February 26, 2008
Archived. This is an older press release from 2008 and may not contain the latest information. Please view our current press releases for 2018 items.
Health officials in Contra Costa County say they are pleased with the progress being made by a South County food market to protect the public's health and safety.
Contra Costa Health Services Environmental Health Division said that Windmill Farms in San Ramon has taken a number of steps to change their food preparation, storage and other areas to meet health requirements.
"We had a meeting last week to go over their plans for enclosing the food storage and display areas and we are impressed by their efforts to move ahead with all of the work we requested," said Sherman Quinlan, Director of the County's Environmental Health Services.
The Environmental Health Division ordered Windmill Farms to make improvements last year after repeated inspections showed several code violations, including food preparation and display. A main issue was that Windmill Farms had to improve food protection by providing a fully enclosed, approved structure in order to be able to sell anything other than whole, uncut produce and packaged, non-potentially hazardous foods.
Windmill Farms has been working with Environmental Health to meet code requirements and meets most Retail Food Code requirements now that temporary front doors have been installed. Later, those doors are to be replaced with permanent ones, which should happen over the next several months.

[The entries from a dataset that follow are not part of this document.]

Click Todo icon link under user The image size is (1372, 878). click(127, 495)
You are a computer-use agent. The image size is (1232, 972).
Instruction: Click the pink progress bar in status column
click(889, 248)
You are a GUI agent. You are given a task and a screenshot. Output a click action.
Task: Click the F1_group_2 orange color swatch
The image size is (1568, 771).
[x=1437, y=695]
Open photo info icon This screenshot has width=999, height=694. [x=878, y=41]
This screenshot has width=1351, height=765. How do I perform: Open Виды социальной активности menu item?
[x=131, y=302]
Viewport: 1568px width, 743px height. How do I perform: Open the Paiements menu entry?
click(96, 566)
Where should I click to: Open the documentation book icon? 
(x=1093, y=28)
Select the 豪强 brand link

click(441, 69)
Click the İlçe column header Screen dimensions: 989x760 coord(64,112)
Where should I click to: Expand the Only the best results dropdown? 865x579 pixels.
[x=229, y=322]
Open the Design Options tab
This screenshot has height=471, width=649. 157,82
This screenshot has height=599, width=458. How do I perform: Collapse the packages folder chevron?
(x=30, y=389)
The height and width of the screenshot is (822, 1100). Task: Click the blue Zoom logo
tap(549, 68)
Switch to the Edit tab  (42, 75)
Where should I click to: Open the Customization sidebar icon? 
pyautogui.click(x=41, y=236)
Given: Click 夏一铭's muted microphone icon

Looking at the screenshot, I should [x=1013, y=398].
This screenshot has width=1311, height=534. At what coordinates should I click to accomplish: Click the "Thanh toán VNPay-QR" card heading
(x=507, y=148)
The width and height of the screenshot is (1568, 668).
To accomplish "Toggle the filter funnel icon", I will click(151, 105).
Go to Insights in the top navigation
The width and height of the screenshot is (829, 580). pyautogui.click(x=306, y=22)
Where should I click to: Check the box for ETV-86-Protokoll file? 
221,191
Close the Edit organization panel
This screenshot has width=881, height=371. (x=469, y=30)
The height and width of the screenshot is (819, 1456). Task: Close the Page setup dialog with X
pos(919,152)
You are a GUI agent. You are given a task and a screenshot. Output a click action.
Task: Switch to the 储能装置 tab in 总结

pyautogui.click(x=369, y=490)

When drawings showing the required work that has been done are submitted, Environmental Health will issue a permit to operate for the new permit year, March 1, 2008 through February 28, 2009.
In the meanwhile, because the facility now includes a fully enclosed area, the market can safely sell what is categorized as "potentially hazardous foods," foods that can cause illness when eaten, such as cut melon, Quinlan said.
"We are pleased that Windmill Farms has taken steps to better protect their customers from food borne illnesses by complying with State standards for food safety," Quinlan said.